Umsteiger des Tages: Julian Röpcke
Von Reinhard Lauterbach
Am Gehalt eines »Leitenden Redakteurs Sicherheitspolitik« beim Axel-Springer-Verlag wird es kaum gelegen haben, dass sich der ständige Ukraine-Berichterstatter der Vier-Buchstaben-Zeitung beruflich verändern will. Julian Röpcke hat Gerüchte bestätigt, die in der Branche umliefen: Zum Jahreswechsel werde er bei einem »deutsch-ukrainischen Drohnenbauer, der seit 2023 operiert und zu den größten Lieferanten für die Ukraine gehört«, anheuern.
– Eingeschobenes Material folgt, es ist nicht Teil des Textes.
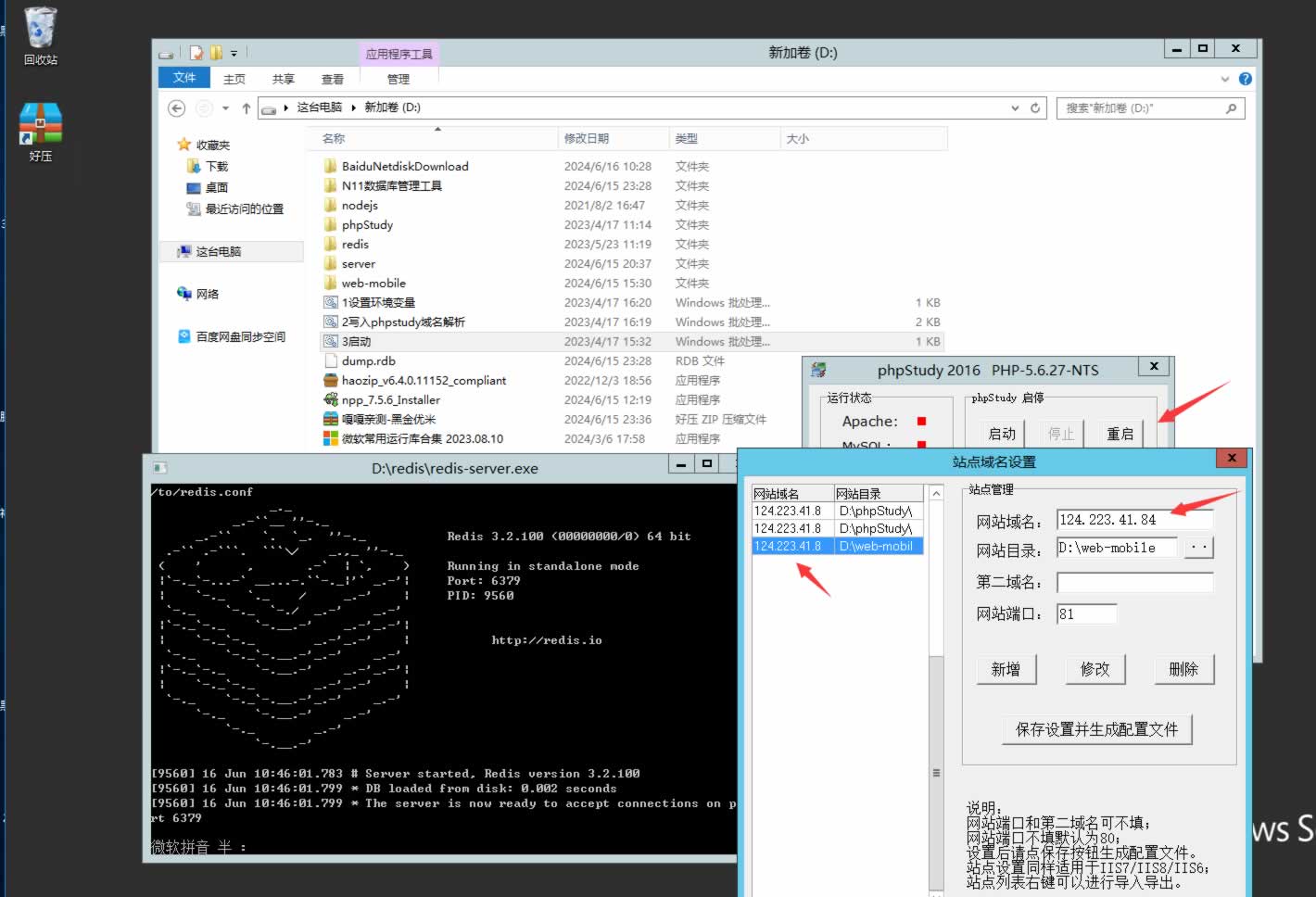This screenshot has width=1316, height=897.
Task: Switch to the 查看 ribbon tab
Action: click(332, 79)
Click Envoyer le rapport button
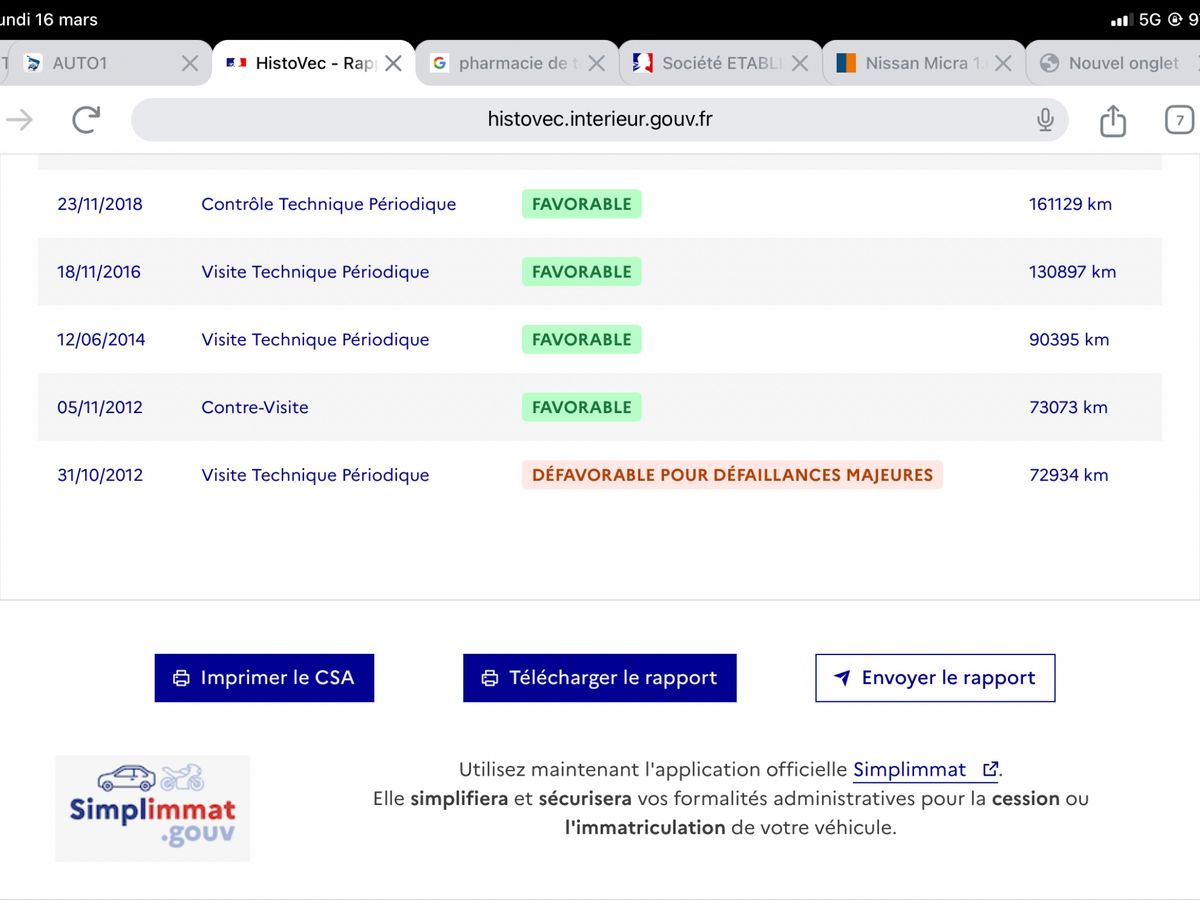 click(935, 678)
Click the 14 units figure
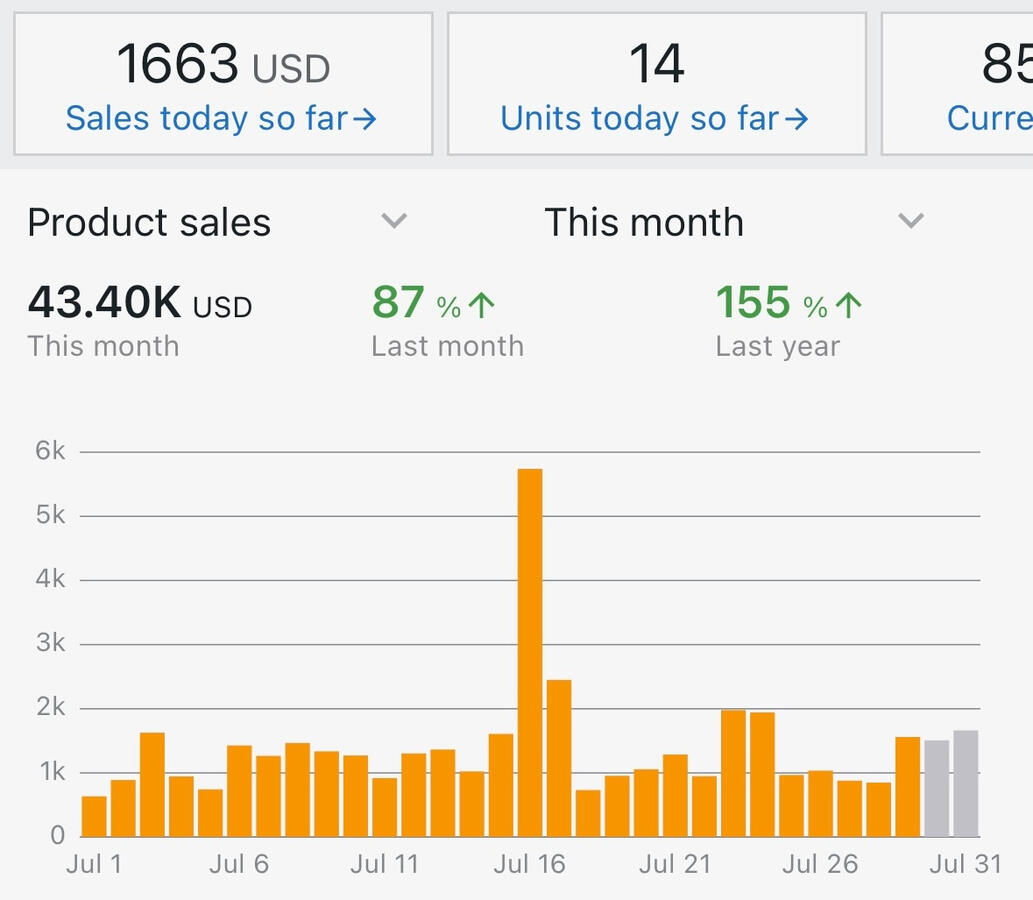The image size is (1033, 900). click(x=656, y=66)
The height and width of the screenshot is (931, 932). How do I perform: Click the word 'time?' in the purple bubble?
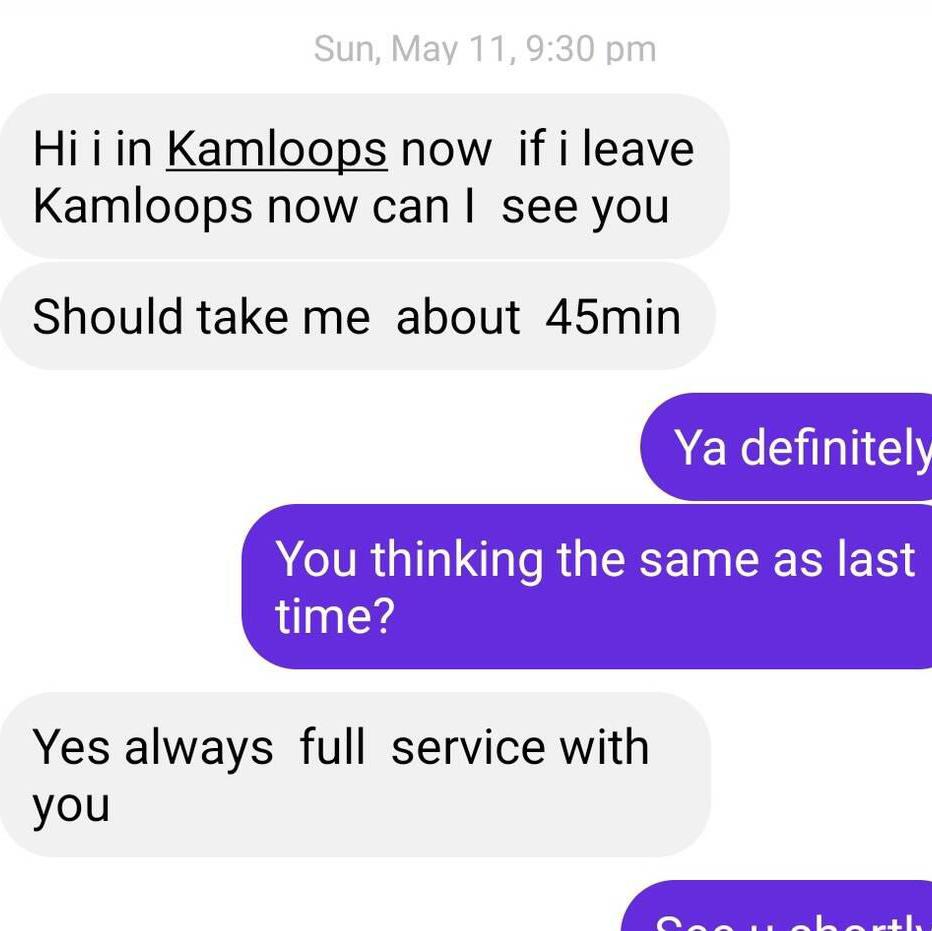[x=335, y=616]
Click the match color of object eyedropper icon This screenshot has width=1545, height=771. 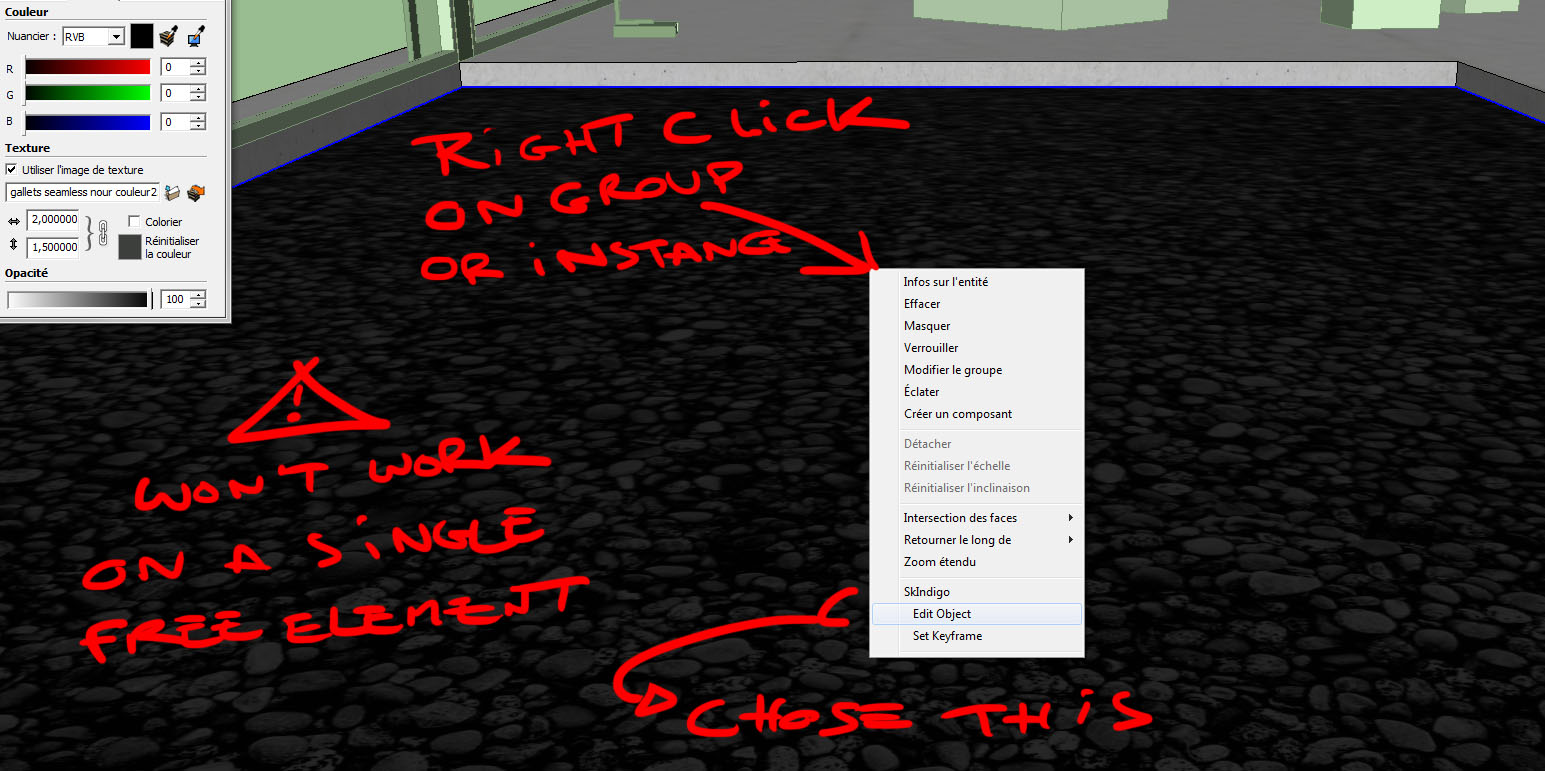(x=169, y=37)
Da wird er sich etwas umstellen müssen: Die Gerüchte über seinen Berufswechsel hat er höchstwahrscheinlich selbst in die Welt gesetzt, nachdem er die Informationspolitik seines künftigen Arbeitgebers als »aus Sicherheitsgründen äußerst zurückhaltend« beschrieben hatte.
Es sei denn, Röpckes Coming-out ist Teil eines umfassenderen Coming-outs der ganzen deutsch-ukrainischen Rüstungskooperation. Röpcke hat selbst an seiner bisherigen journalistischen Front an dieser medialen Mobilisierung mitgewirkt. Schon vor Jahren meinte er, den Tod russischer Soldaten als ihre »Verarbeitung zu Dünger« darstellen zu müssen, und seine Tiraden darüber, dass er »das Drecksregime in Blut und Asche untergehen« sehen wolle, sind auch noch nicht lange her.
Freilich: bloß wollen reicht nicht. Das »Drecksregime« hat ihm den Gefallen bisher nicht getan, in Blut und Asche unterzugehen. Das tut eher die Ukraine, auf deren Seite der Front sich Röpcke jahrelang aufgehalten und dort, wie es klang, halbwegs realistisch die militärischen Fortschritte der russischen Armee in der Ukraine auch gegen offizielle Schönfärberei aus Kiew dokumentiert hat. Was er an seiner neuen Arbeitsstelle konkret machen soll, weiß man nicht. Vielleicht einfach mal richtig Kohle machen. Meldungen über Korruption und Unterschlagung in der Drohnenbranche sind in der Ukraine Alltag. Warum soll da nicht auch für einen deutschen Kriegshetzer etwas abfallen?